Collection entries
..............................
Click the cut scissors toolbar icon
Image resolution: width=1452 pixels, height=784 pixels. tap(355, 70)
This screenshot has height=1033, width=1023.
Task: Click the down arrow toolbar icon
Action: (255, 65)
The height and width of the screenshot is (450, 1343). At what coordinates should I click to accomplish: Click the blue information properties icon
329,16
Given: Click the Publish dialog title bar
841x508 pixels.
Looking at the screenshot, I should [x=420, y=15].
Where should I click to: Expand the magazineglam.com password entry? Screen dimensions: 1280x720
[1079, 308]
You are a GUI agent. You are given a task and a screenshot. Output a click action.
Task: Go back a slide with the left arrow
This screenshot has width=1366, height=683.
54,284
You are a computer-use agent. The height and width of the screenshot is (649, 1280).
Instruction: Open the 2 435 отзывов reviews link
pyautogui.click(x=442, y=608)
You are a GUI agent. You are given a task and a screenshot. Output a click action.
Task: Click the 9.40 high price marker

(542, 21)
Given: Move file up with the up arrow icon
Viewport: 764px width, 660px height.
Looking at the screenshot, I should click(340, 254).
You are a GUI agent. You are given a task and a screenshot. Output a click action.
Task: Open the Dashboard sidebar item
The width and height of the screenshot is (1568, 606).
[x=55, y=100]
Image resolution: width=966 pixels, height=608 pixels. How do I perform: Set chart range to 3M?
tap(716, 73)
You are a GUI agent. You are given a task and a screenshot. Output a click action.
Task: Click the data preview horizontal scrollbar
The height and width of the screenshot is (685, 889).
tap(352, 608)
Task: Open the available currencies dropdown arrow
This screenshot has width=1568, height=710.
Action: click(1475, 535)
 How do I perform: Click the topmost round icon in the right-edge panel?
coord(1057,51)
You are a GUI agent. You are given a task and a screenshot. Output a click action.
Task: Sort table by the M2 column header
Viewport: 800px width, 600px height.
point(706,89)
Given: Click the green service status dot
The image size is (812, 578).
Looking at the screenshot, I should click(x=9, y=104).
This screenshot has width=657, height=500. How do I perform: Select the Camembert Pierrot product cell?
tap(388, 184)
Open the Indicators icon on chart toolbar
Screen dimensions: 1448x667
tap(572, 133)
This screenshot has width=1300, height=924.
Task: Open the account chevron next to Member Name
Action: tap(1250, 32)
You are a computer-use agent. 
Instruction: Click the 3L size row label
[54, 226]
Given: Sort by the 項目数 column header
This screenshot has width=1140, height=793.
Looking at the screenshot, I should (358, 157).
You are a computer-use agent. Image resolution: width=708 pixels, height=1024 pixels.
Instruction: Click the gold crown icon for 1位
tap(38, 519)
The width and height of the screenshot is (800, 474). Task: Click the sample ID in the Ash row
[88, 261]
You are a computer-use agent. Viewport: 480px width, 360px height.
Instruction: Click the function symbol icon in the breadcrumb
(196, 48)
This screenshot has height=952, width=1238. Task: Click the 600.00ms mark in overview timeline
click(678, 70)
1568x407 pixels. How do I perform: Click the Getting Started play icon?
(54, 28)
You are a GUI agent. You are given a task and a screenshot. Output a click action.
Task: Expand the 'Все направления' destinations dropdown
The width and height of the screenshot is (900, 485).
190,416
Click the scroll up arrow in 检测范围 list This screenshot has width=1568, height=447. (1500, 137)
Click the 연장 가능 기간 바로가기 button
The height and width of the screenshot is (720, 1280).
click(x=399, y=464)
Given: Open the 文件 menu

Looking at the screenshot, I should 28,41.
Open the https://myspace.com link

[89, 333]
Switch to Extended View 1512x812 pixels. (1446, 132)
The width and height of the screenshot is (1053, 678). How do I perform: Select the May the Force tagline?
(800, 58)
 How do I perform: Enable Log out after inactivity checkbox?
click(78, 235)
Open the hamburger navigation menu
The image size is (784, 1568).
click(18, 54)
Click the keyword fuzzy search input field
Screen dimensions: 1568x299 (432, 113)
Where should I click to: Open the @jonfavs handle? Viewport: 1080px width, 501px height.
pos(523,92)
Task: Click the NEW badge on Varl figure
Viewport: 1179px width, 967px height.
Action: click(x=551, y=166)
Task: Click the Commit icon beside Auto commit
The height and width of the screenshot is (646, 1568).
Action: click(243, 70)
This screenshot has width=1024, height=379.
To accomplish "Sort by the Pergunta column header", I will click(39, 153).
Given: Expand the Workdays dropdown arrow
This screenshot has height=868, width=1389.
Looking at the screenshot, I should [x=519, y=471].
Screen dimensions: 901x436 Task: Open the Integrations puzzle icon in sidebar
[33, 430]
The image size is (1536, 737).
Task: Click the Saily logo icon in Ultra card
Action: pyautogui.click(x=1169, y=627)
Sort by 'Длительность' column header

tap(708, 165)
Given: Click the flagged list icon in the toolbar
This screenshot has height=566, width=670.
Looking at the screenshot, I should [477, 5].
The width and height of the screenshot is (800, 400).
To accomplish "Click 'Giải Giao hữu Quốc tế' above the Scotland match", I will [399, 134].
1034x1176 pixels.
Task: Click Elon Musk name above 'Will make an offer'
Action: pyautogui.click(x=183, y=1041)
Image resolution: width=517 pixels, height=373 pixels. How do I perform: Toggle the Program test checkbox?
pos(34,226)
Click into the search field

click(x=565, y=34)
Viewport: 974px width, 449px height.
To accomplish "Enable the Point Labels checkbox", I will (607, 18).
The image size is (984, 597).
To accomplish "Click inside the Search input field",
..............................
> [Assigned task] Your reply should match the data above exactly, line for line.

> [Result of this exercise]
Click the cut scissors toolbar icon
Image resolution: width=1452 pixels, height=784 pixels. tap(355, 70)
This screenshot has height=1033, width=1023.
Task: Click the down arrow toolbar icon
Action: (255, 65)
The height and width of the screenshot is (450, 1343). At what coordinates should I click to accomplish: Click the blue information properties icon
329,16
Given: Click the Publish dialog title bar
841x508 pixels.
Looking at the screenshot, I should [x=420, y=15].
Where should I click to: Expand the magazineglam.com password entry? Screen dimensions: 1280x720
[1079, 308]
You are a GUI agent. You are given a task and a screenshot. Output a click action.
Task: Go back a slide with the left arrow
This screenshot has width=1366, height=683.
54,284
You are a computer-use agent. The height and width of the screenshot is (649, 1280).
Instruction: Open the 2 435 отзывов reviews link
pyautogui.click(x=442, y=608)
You are a GUI agent. You are given a task and a screenshot. Output a click action.
Task: Click the 9.40 high price marker

(542, 21)
Given: Move file up with the up arrow icon
Viewport: 764px width, 660px height.
Looking at the screenshot, I should click(340, 254).
You are a GUI agent. You are given a task and a screenshot. Output a click action.
Task: Open the Dashboard sidebar item
The width and height of the screenshot is (1568, 606).
[x=55, y=100]
Image resolution: width=966 pixels, height=608 pixels. How do I perform: Set chart range to 3M?
tap(716, 73)
You are a GUI agent. You are given a task and a screenshot. Output a click action.
Task: Click the data preview horizontal scrollbar
The height and width of the screenshot is (685, 889).
tap(352, 608)
Task: Open the available currencies dropdown arrow
This screenshot has width=1568, height=710.
Action: click(1475, 535)
 How do I perform: Click the topmost round icon in the right-edge panel?
coord(1057,51)
You are a GUI agent. You are given a task and a screenshot. Output a click action.
Task: Sort table by the M2 column header
Viewport: 800px width, 600px height.
point(706,89)
Given: Click the green service status dot
The image size is (812, 578).
Looking at the screenshot, I should click(x=9, y=104).
This screenshot has width=657, height=500. How do I perform: Select the Camembert Pierrot product cell?
tap(388, 184)
Open the Indicators icon on chart toolbar
Screen dimensions: 1448x667
tap(572, 133)
This screenshot has width=1300, height=924.
Task: Open the account chevron next to Member Name
Action: tap(1250, 32)
You are a computer-use agent. 
Instruction: Click the 3L size row label
[54, 226]
Given: Sort by the 項目数 column header
This screenshot has width=1140, height=793.
Looking at the screenshot, I should (358, 157).
You are a computer-use agent. Image resolution: width=708 pixels, height=1024 pixels.
Instruction: Click the gold crown icon for 1位
tap(38, 519)
The width and height of the screenshot is (800, 474). Task: Click the sample ID in the Ash row
[88, 261]
You are a computer-use agent. Viewport: 480px width, 360px height.
Instruction: Click the function symbol icon in the breadcrumb
(196, 48)
This screenshot has height=952, width=1238. Task: Click the 600.00ms mark in overview timeline
click(678, 70)
1568x407 pixels. How do I perform: Click the Getting Started play icon?
(54, 28)
You are a GUI agent. You are given a task and a screenshot. Output a click action.
Task: Expand the 'Все направления' destinations dropdown
The width and height of the screenshot is (900, 485).
190,416
Click the scroll up arrow in 检测范围 list This screenshot has width=1568, height=447. (1500, 137)
Click the 연장 가능 기간 바로가기 button
The height and width of the screenshot is (720, 1280).
click(x=399, y=464)
Given: Open the 文件 menu

Looking at the screenshot, I should 28,41.
Open the https://myspace.com link

[89, 333]
Switch to Extended View 1512x812 pixels. (1446, 132)
The width and height of the screenshot is (1053, 678). How do I perform: Select the May the Force tagline?
(800, 58)
 How do I perform: Enable Log out after inactivity checkbox?
click(78, 235)
Open the hamburger navigation menu
The image size is (784, 1568).
click(18, 54)
Click the keyword fuzzy search input field
Screen dimensions: 1568x299 (432, 113)
Where should I click to: Open the @jonfavs handle? Viewport: 1080px width, 501px height.
pos(523,92)
Task: Click the NEW badge on Varl figure
Viewport: 1179px width, 967px height.
Action: click(x=551, y=166)
Task: Click the Commit icon beside Auto commit
The height and width of the screenshot is (646, 1568).
Action: click(243, 70)
This screenshot has width=1024, height=379.
To accomplish "Sort by the Pergunta column header", I will click(39, 153).
Given: Expand the Workdays dropdown arrow
This screenshot has height=868, width=1389.
Looking at the screenshot, I should [x=519, y=471].
Screen dimensions: 901x436 Task: Open the Integrations puzzle icon in sidebar
[33, 430]
The image size is (1536, 737).
Task: Click the Saily logo icon in Ultra card
Action: pyautogui.click(x=1169, y=627)
Sort by 'Длительность' column header

tap(708, 165)
Given: Click the flagged list icon in the toolbar
This screenshot has height=566, width=670.
Looking at the screenshot, I should [477, 5].
The width and height of the screenshot is (800, 400).
To accomplish "Click 'Giải Giao hữu Quốc tế' above the Scotland match", I will [399, 134].
1034x1176 pixels.
Task: Click Elon Musk name above 'Will make an offer'
Action: pyautogui.click(x=183, y=1041)
Image resolution: width=517 pixels, height=373 pixels. How do I perform: Toggle the Program test checkbox?
pos(34,226)
Click into the search field

click(x=565, y=34)
Viewport: 974px width, 449px height.
To accomplish "Enable the Point Labels checkbox", I will (607, 18).
The image size is (984, 597).
To accomplish "Click inside the Search input field",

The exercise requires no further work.